Entries on target coordinates:
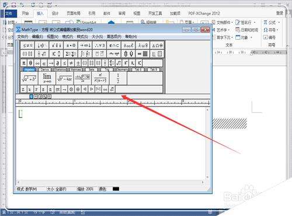Insert the lim template expression

pyautogui.click(x=47, y=78)
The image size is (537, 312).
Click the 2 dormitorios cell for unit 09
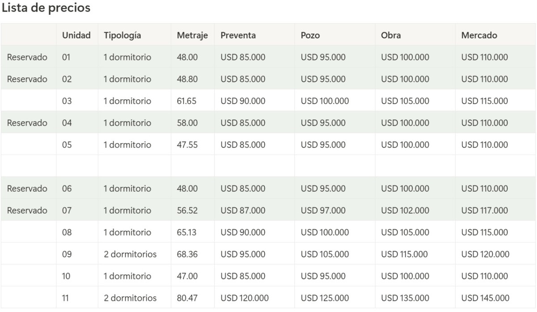pos(130,254)
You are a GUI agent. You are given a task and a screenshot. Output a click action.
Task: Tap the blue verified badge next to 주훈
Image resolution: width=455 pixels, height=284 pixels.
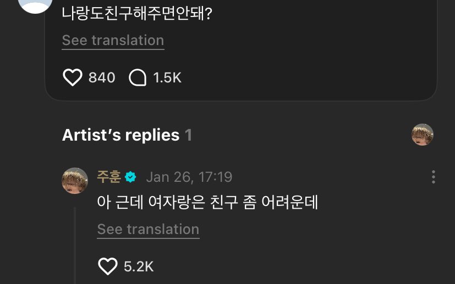tap(130, 177)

__Goal__: Retype the entries above word for word, line by line, and omit the pictures from your answer.

__Answer to the problem__:
Insert the lim template expression

pyautogui.click(x=47, y=78)
The image size is (537, 312).
Click the 2 dormitorios cell for unit 09
pos(130,254)
You are a GUI agent. You are given a task and a screenshot. Output a click action.
Task: Tap the blue verified badge next to 주훈
Image resolution: width=455 pixels, height=284 pixels.
tap(130, 177)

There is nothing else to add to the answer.